IP Multicasting is a high-time-value book. The authors are dealing with the here-and-now, and thus have snapshotted an ugly duckling, since IPv4 doesn't inherently support the current trends in IP multicasting. Instead, intermediate standards and understandings in the industry allow this sort of traffic to find a route to your home web appliance. Things are going to be much better when either IPv6 or Quinn the Eskimo get here, but that's not this book's main concern. IP Multicasting is about the basic mechanics and present practices that must be grasped by those who want to multicast over the Internet today.

So the authors' bent is practical and tactical, with hacks and intermediate support techniques aplenty. They range far afield in a breadth-first exposition, traversing the dimensions from minima such as bitmasks and packet checksums to maxima, evaluating major industry players such as carrier MCI and the support for IP multicasting on satellite-based networks.

All this breadth has to be paid for somewhere, so don't read this book, for example, solely for the awesomely inadequate introduction to ATM and other cloud protocols, try ATM: Foundation for Broadband Networks, by Uyless Black, instead (reviewed on ERCB at http://www.ercb.com/brief/brief.0100.html). And if it's the quality-of-service issues concomitant with IP multicasting or class-of-service issues that are your main concern, you'll want to read Differentiated Services for the Internet, by Kalevi Kilkki (reviewed on ERCB at http://www.ercb.com/brief/brief.0144.html).

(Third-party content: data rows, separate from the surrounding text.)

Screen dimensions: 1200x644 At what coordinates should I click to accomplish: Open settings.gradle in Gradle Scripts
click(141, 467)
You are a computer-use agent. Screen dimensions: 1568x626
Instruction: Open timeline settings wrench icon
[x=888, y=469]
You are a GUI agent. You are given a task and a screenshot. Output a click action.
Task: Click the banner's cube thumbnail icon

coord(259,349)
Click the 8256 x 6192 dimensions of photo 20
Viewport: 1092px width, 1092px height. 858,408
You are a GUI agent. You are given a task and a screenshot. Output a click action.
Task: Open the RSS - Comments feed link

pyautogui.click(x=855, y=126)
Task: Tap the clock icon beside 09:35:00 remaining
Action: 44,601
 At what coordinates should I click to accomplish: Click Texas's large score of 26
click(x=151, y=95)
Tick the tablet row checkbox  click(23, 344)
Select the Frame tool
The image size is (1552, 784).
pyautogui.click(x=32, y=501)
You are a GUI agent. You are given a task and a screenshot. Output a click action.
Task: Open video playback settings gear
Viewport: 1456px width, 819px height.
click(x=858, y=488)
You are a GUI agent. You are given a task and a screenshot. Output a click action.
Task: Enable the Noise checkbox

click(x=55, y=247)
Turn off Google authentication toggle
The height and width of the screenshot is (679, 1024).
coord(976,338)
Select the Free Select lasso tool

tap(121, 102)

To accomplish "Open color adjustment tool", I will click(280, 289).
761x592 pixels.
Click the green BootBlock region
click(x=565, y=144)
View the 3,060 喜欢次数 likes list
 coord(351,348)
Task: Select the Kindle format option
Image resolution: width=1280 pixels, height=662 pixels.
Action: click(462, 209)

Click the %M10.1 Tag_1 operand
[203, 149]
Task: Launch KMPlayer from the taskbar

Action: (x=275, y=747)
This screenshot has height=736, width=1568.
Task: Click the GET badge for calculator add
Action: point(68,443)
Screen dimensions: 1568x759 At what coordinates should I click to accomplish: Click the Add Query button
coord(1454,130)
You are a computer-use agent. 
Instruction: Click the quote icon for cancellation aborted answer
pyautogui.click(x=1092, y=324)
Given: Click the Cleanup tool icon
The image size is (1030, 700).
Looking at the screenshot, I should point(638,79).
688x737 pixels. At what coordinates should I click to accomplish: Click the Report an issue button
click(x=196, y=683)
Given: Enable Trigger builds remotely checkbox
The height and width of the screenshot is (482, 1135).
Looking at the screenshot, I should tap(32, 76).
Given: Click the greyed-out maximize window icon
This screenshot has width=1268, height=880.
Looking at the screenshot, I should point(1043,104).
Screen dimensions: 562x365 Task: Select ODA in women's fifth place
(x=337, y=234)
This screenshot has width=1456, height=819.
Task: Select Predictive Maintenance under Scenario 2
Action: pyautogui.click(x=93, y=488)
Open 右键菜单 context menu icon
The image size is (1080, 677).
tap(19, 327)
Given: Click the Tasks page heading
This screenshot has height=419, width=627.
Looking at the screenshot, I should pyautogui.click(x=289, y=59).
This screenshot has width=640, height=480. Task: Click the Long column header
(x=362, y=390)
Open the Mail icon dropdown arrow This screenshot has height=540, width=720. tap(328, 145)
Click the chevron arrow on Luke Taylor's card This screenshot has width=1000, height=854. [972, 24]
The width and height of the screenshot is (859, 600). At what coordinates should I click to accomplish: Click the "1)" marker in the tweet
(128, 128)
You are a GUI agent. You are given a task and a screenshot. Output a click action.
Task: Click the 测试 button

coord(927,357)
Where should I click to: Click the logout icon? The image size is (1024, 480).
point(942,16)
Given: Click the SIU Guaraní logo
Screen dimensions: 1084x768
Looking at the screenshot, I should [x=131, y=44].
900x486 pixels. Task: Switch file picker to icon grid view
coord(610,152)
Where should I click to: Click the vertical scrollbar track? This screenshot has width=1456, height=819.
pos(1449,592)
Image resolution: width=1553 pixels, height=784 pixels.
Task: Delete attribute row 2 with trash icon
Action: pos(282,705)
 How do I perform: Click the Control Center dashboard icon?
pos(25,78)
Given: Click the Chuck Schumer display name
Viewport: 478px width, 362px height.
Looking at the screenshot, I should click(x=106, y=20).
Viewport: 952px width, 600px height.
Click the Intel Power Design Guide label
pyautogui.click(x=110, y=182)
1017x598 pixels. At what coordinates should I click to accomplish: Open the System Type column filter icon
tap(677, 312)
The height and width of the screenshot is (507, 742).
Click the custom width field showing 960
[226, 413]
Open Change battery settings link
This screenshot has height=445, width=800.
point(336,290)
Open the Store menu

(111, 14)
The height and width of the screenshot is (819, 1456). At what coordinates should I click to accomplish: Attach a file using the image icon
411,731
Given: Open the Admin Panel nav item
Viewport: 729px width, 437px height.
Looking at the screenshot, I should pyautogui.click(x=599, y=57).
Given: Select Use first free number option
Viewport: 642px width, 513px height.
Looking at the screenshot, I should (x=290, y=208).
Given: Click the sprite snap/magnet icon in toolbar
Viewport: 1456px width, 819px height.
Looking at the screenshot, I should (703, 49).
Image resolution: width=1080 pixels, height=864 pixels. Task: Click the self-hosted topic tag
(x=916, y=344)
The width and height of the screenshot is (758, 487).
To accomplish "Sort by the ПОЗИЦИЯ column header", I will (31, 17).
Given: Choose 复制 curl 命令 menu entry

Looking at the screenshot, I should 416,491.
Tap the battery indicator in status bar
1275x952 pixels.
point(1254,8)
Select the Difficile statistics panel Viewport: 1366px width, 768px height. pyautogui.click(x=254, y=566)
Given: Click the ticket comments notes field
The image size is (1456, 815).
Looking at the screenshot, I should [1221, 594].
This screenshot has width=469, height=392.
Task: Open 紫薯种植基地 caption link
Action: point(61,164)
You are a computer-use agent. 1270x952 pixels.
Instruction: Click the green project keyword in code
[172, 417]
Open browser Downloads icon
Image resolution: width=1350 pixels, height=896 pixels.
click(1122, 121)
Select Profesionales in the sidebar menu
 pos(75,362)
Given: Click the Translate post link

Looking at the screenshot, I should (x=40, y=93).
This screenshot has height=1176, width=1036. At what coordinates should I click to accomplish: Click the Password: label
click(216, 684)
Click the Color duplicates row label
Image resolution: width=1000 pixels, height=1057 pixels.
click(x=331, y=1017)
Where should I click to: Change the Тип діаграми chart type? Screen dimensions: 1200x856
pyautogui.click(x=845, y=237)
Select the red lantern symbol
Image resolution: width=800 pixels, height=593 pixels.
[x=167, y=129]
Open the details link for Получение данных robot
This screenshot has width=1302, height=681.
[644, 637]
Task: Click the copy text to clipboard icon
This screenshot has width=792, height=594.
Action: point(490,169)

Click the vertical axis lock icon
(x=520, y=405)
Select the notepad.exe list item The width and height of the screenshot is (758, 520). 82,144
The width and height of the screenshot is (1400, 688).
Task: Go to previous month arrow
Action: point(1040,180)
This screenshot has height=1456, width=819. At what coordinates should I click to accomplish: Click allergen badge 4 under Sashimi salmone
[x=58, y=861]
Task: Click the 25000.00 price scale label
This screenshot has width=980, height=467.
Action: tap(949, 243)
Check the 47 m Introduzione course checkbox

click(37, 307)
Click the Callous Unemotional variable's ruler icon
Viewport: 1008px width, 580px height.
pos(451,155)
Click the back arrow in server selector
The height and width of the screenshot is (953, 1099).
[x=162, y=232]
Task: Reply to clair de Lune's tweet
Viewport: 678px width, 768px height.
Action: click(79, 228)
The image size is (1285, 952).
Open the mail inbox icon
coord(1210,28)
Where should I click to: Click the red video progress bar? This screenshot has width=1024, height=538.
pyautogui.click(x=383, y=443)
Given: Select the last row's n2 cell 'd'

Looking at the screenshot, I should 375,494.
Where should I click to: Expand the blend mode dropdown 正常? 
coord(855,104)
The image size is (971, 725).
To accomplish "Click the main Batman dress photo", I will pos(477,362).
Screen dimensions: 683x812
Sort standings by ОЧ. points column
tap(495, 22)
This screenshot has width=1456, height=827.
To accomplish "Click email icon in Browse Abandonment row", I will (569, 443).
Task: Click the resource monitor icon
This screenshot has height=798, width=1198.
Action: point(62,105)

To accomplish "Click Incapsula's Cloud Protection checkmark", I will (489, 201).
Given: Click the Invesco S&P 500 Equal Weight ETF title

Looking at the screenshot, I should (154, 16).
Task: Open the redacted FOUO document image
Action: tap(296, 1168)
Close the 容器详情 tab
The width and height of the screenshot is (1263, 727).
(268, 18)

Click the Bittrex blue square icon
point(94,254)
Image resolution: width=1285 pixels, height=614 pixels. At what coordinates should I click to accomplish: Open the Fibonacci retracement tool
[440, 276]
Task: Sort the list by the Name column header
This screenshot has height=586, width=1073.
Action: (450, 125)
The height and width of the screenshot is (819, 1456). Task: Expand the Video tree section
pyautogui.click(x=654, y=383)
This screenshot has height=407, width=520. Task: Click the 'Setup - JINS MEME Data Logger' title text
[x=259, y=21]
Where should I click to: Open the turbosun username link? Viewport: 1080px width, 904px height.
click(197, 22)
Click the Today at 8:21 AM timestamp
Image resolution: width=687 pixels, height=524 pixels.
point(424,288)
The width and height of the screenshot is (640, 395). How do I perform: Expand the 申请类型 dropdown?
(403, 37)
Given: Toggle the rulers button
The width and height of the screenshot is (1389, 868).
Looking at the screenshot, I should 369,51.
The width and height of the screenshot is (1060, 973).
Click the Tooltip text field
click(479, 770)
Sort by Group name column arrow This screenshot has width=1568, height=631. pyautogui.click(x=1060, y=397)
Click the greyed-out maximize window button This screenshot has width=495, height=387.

In regards to the CD-ROM: For my money, the publisher could have lowered the price of the book and omitted the Wintel frisbee. All executables are Windows only, and none come with source. At least some white papers from various organizations on standards for various IP broadcast facilities (voice over IP, for instance) are in PDF form.

One item on the CD-ROM is EMULive Server, billed as an "award-winning [Is there any product that hasn't won some award? Where's the information content here?] full-featured audiovisual broadcast/collaboration server for WindowsNT, Windows98 and Windows95," sports a 30-minute demo license, thus establishing for our industry a new benchmark for corporate paranoia and stinginess. Who has time to install something that runs for 30 minutes? I don't, and didn't.

Another tool, Dr. Watson, The Network Detective's Assistant (no relation to Microsoft's Dr. Watson, nor, for that matter, Conan Doyle's), is quite clever and manages to render your Wintel PC almost as useful for debugging your network segment as if it were a Linux box. Perhaps the authors and editors should just have included Linux with the book.

Of all the things to be missing from the CD-ROM, the last you would expect is that the authors would have omitted the C source code they printed in the text as examples of multicasting programming. Yet it's not there. This glaring omission sort of suggests that I had the wrong take in the paragraph above about dropping the disc and lowering the price. The truth may be the opposite, that this book is partially subsidized by the demos. Stranger things have happened in computer publishing.

Aside from the arguable value of the CD-ROM content, IP Multicasting has high textual value for those needing to pursue IP multicasting right now. It's the quickest read to get your on your feet in IP multicasting that I have encountered so far.

-- Jack Woehr


Quick Rating

Readability Star Star Star
Originality Star Star Star
Organization Star Star Star
Accuracy Star Star Star
Consistency Star Star HalfStar
Depth Star Star HalfStar
Timeliness Star Star Star Star
Editing Star Star HalfStar
Design Star Star HalfStar
Overall Value Star Star Star

Explanation of ERCB rating scale: No stars = unacceptable, 1 Star = marginal, 2 Stars = average, 3 Stars = above average, 4 Stars = exceptional.